- Written by: Phillip J. Roth, Micheal Baldwin
- Directed by: Phillip J. Roth
- Starring: Dean Cain Kristine Byers Robert Zachar
- Countries of origin: United States Bulgaria
- Original language: English

Production
- Producers: Jeffery Beach, Dean Cain
- Running time: 85 minutes

Original release
- Network: Sci Fi Channel
- Release: January 4, 2003

= Dragon Fighter =

Dragon Fighter is a Sci Fi Pictures original film that premiered on January 4, 2003 and was directed by Phillip J. Roth. It stars Dean Cain and Kristine Byers.

==Plot==
In England in the Middle Ages, a dragon decimates a town, and six knights vow to kill the creature in its lair. In the ensuing fight, the dragon shoots a fireball at the knights' barrels of gunpowder. This causes an explosion and a cave-in which traps the dragon and five of the six knights.

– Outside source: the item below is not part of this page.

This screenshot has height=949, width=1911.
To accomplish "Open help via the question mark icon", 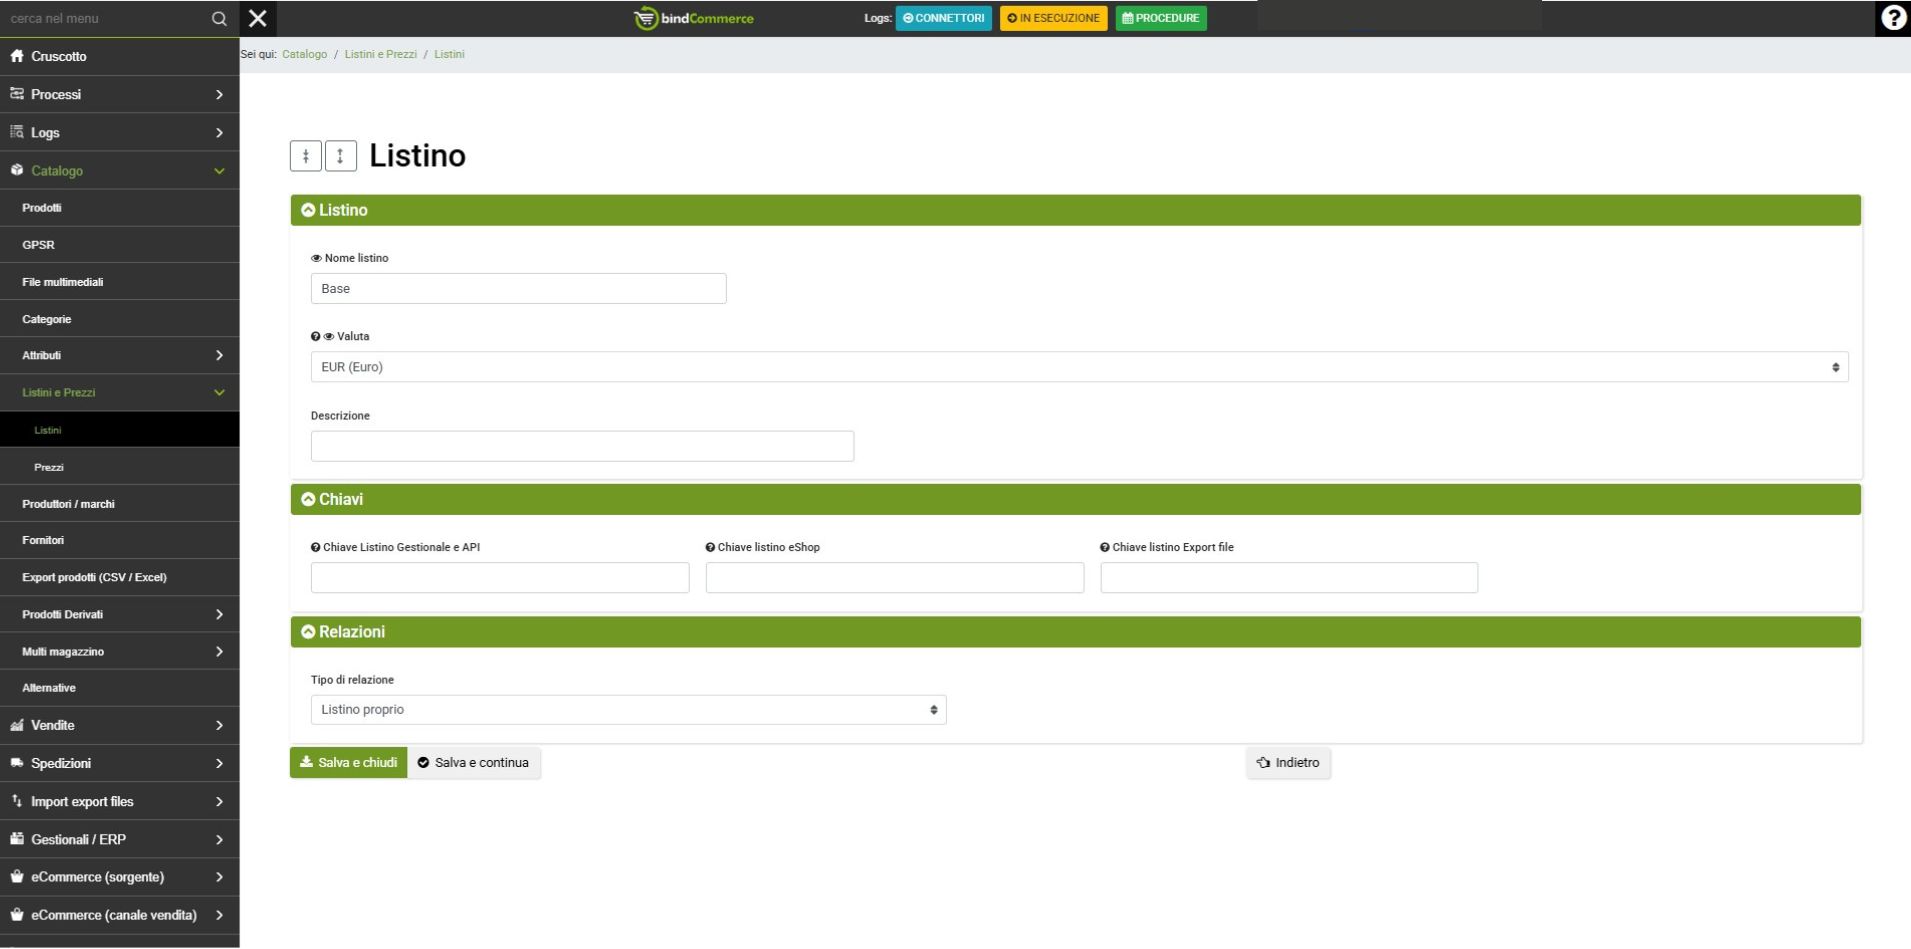I will [1892, 18].
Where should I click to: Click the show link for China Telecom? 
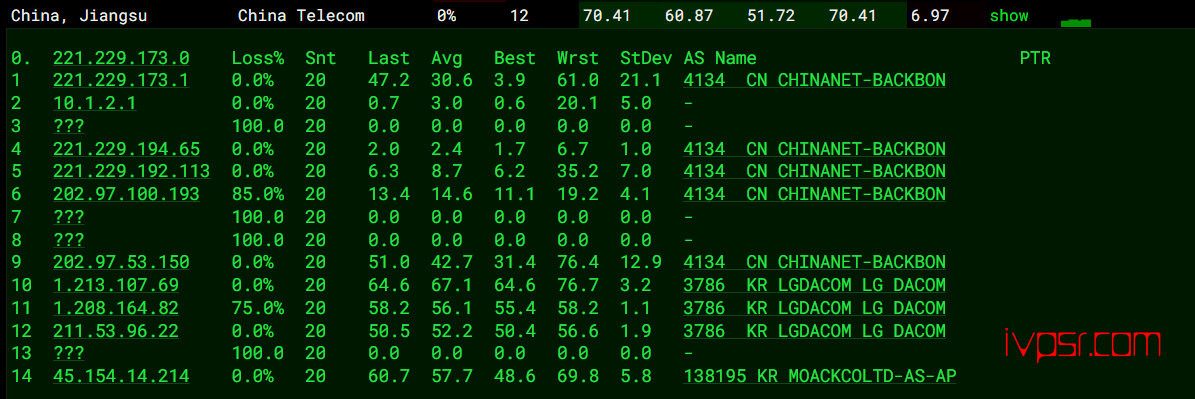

One thousand years later, in the nearby desert of California, Captain David Carver transports Dr. Ian Drakovitch to an ultra-secret underground research facility where scientists specialize in cloning endangered or extinct animals. There, David becomes the new security officer. Russian security officer Captain Sergei Petrov introduces him to Dr. Meredith Winter, Dr. Greg Travis, Kevin Korisch, and Bailey Kent. He also meets Cookie, the facility's cook. Ian eventually reveals that he uncovered the remains of a "winged creature". Ian orders the fossil samples to be put inside a cloning chamber and says that the whole animal should reform within 24 hours.

To everyone's surprise, the cloning process is completed within three hours. Ian sends two scientists into the cloning chamber to retrieve the specimen, but an explosion blows the room apart. The cloned creature, the dragon, blew a hole in the back of the room leading into an underground basement. David and Greg head into the cellar, and find the consumed bodies of the two scientists.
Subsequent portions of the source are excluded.